Van Susteren: It may be by far, but it still is a problem.
Sullivan: Oh, it’s still a -
Van Susteren: I mean it’s a terrible problem. It may be something that, you know, good, we're going in the right direction that way, but it still remains a continuing problem with Republicans having one idea about it and the Democrats having another idea about it.
Sullivan: But I think there can be a lot of bipartisan support around the idea of continuing to produce our own resources in a very high standard environmental way. And when we do that, when we've done that, especially the revolution in natural gas production in America, we have lowered greenhouse gas emissions more than any other major economy in the world. That's progress. My view is we need to keep that going.
Van Susteren: Alright, Iran. Is there going to be a new deal with Iran?
Sullivan: I hope not. I was strongly opposed to the last JCPOA. I read it in all kinds of detail. I think it incentivized the Iranians’ additional terrorist behavior. You know, they're the largest terrorist state in the world. And as someone who's now 27 years in the Marine Corps, I have not forgotten what the Iranians did to so many of our soldiers, particularly in Iraq, where they were sending very sophisticated IEDs to Shia militias, and killed and wounded over 2,000 of our best and brightest American soldiers. So I am not a supporter of the Iran deal at all. I think that -
Van Susteren: Is there any deal that could be - that could satisfy you?

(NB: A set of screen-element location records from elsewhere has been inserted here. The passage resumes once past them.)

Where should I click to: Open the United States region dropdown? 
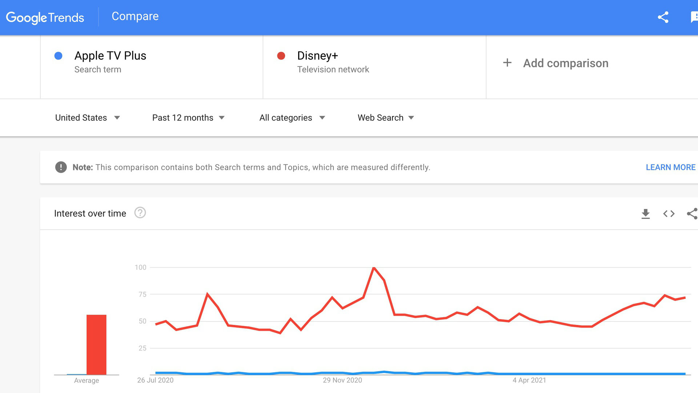pos(87,118)
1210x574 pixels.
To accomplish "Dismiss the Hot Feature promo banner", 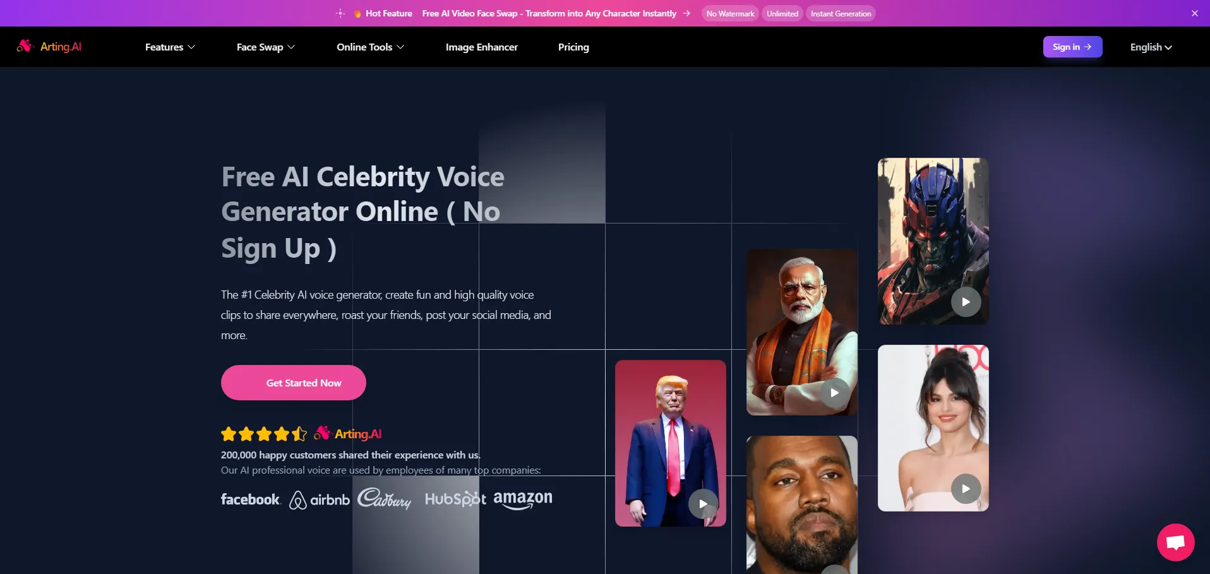I will coord(1194,13).
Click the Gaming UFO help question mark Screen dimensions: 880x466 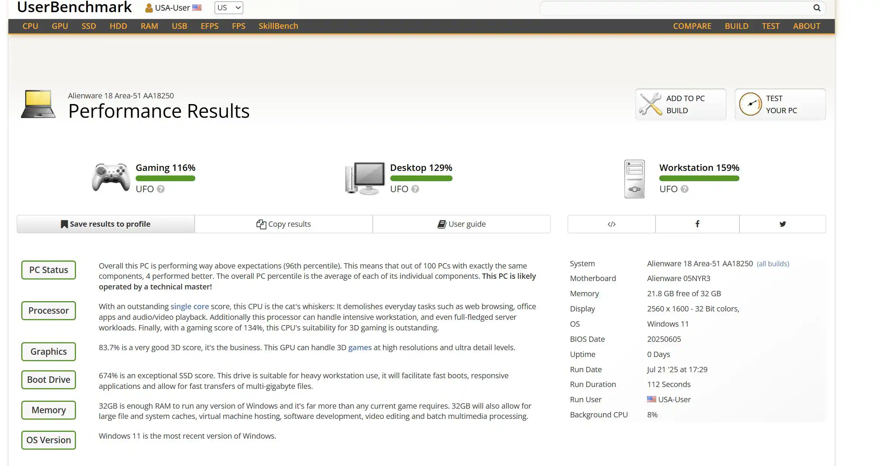pyautogui.click(x=161, y=189)
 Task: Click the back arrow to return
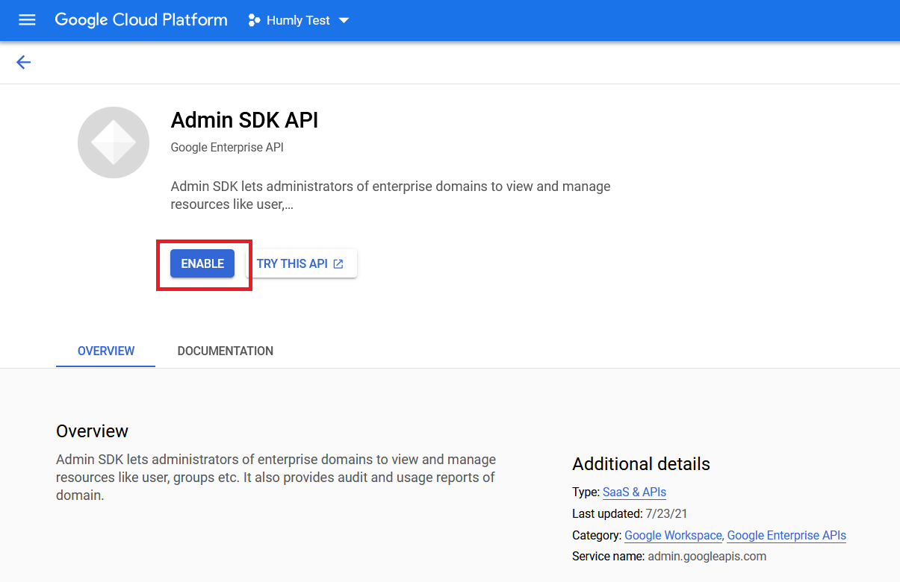[x=23, y=62]
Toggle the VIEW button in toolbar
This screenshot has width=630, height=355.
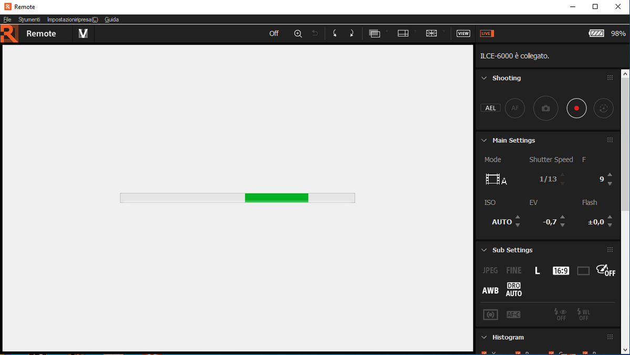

Sullivan: There could be a deal if it was much more broad, particularly focused on Iranian terrorist activities. They're the largest state sponsor of terrorism in the world. Israel, many of the Gulf Arab states with these Abraham Accords. And a lot of that realignment, which is very positive for us and for Israel, is because I think the countries in the region saw that the biggest threat from the region wasn't each other, it was Iran and we need to continue that strategic realignment with Israel and some of our Arab allies and I think that's an important area of progress and I think the Biden administration is committed to that.
Van Susteren: Thank you to Senator Sullivan.